## Listed entries
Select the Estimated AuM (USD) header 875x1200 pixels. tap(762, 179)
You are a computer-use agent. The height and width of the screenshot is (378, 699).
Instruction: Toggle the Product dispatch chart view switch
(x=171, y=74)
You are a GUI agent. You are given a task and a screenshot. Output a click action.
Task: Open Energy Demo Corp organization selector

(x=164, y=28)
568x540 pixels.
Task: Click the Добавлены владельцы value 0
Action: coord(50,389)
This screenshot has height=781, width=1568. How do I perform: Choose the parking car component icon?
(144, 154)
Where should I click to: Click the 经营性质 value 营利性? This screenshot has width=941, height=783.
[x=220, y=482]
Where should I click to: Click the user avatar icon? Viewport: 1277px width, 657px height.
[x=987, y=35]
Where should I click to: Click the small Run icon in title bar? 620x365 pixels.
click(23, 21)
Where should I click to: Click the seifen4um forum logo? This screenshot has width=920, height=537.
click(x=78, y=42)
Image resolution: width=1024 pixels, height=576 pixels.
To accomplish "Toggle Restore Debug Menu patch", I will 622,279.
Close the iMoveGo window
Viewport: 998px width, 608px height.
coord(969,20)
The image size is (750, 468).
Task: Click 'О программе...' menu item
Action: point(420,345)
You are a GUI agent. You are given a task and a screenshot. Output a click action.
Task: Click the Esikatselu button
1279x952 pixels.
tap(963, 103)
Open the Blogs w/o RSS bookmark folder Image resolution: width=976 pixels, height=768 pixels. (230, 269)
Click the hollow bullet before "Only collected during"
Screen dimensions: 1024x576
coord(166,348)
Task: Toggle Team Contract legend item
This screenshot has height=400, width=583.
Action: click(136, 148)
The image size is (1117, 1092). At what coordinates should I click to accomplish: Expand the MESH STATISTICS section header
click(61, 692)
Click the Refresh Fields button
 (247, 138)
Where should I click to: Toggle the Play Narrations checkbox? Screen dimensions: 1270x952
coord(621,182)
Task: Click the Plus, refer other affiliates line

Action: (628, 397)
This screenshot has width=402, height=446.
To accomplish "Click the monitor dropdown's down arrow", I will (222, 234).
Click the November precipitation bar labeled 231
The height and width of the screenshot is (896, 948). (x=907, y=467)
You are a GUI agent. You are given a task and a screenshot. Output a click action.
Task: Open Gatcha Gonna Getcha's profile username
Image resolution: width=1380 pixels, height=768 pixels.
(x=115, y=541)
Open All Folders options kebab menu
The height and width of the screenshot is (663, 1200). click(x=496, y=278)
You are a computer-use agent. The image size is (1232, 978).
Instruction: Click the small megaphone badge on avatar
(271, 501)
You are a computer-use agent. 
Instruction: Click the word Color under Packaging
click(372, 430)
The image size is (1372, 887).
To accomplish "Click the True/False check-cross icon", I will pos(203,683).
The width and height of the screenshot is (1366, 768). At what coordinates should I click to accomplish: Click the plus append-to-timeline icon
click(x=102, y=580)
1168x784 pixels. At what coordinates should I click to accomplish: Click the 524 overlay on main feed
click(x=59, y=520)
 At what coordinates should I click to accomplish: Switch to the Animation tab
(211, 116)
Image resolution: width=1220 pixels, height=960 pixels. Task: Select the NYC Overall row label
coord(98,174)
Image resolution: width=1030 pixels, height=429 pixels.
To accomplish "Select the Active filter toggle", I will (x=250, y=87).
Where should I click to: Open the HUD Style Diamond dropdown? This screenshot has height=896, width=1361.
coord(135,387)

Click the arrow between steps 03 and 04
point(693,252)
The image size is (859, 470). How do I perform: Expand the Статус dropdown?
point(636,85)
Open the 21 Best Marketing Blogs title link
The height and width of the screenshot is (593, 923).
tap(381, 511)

## What to work on
Set down the preceding data verbatim. Every line belongs in the copy.

## Exercise output
Select the Estimated AuM (USD) header 875x1200 pixels. tap(762, 179)
You are a computer-use agent. The height and width of the screenshot is (378, 699).
Instruction: Toggle the Product dispatch chart view switch
(x=171, y=74)
You are a GUI agent. You are given a task and a screenshot. Output a click action.
Task: Open Energy Demo Corp organization selector

(x=164, y=28)
568x540 pixels.
Task: Click the Добавлены владельцы value 0
Action: coord(50,389)
This screenshot has height=781, width=1568. How do I perform: Choose the parking car component icon?
(144, 154)
Where should I click to: Click the 经营性质 value 营利性? This screenshot has width=941, height=783.
[x=220, y=482]
Where should I click to: Click the user avatar icon? Viewport: 1277px width, 657px height.
[x=987, y=35]
Where should I click to: Click the small Run icon in title bar? 620x365 pixels.
click(23, 21)
Where should I click to: Click the seifen4um forum logo? This screenshot has width=920, height=537.
click(x=78, y=42)
Image resolution: width=1024 pixels, height=576 pixels.
To accomplish "Toggle Restore Debug Menu patch", I will 622,279.
Close the iMoveGo window
Viewport: 998px width, 608px height.
coord(969,20)
The image size is (750, 468).
Task: Click 'О программе...' menu item
Action: point(420,345)
You are a GUI agent. You are given a task and a screenshot. Output a click action.
Task: Click the Esikatselu button
1279x952 pixels.
tap(963, 103)
Open the Blogs w/o RSS bookmark folder Image resolution: width=976 pixels, height=768 pixels. (230, 269)
Click the hollow bullet before "Only collected during"
Screen dimensions: 1024x576
coord(166,348)
Task: Toggle Team Contract legend item
This screenshot has height=400, width=583.
Action: click(136, 148)
The image size is (1117, 1092). At what coordinates should I click to accomplish: Expand the MESH STATISTICS section header
click(61, 692)
Click the Refresh Fields button
 (247, 138)
Where should I click to: Toggle the Play Narrations checkbox? Screen dimensions: 1270x952
coord(621,182)
Task: Click the Plus, refer other affiliates line

Action: (628, 397)
This screenshot has width=402, height=446.
To accomplish "Click the monitor dropdown's down arrow", I will (222, 234).
Click the November precipitation bar labeled 231
The height and width of the screenshot is (896, 948). (x=907, y=467)
You are a GUI agent. You are given a task and a screenshot. Output a click action.
Task: Open Gatcha Gonna Getcha's profile username
Image resolution: width=1380 pixels, height=768 pixels.
(x=115, y=541)
Open All Folders options kebab menu
The height and width of the screenshot is (663, 1200). click(x=496, y=278)
You are a computer-use agent. The image size is (1232, 978).
Instruction: Click the small megaphone badge on avatar
(271, 501)
You are a computer-use agent. 
Instruction: Click the word Color under Packaging
click(372, 430)
The image size is (1372, 887).
To accomplish "Click the True/False check-cross icon", I will pos(203,683).
The width and height of the screenshot is (1366, 768). At what coordinates should I click to accomplish: Click the plus append-to-timeline icon
click(x=102, y=580)
1168x784 pixels. At what coordinates should I click to accomplish: Click the 524 overlay on main feed
click(x=59, y=520)
 At what coordinates should I click to accomplish: Switch to the Animation tab
(211, 116)
Image resolution: width=1220 pixels, height=960 pixels. Task: Select the NYC Overall row label
coord(98,174)
Image resolution: width=1030 pixels, height=429 pixels.
To accomplish "Select the Active filter toggle", I will (x=250, y=87).
Where should I click to: Open the HUD Style Diamond dropdown? This screenshot has height=896, width=1361.
coord(135,387)

Click the arrow between steps 03 and 04
point(693,252)
The image size is (859, 470). How do I perform: Expand the Статус dropdown?
point(636,85)
Open the 21 Best Marketing Blogs title link
The height and width of the screenshot is (593, 923).
tap(381, 511)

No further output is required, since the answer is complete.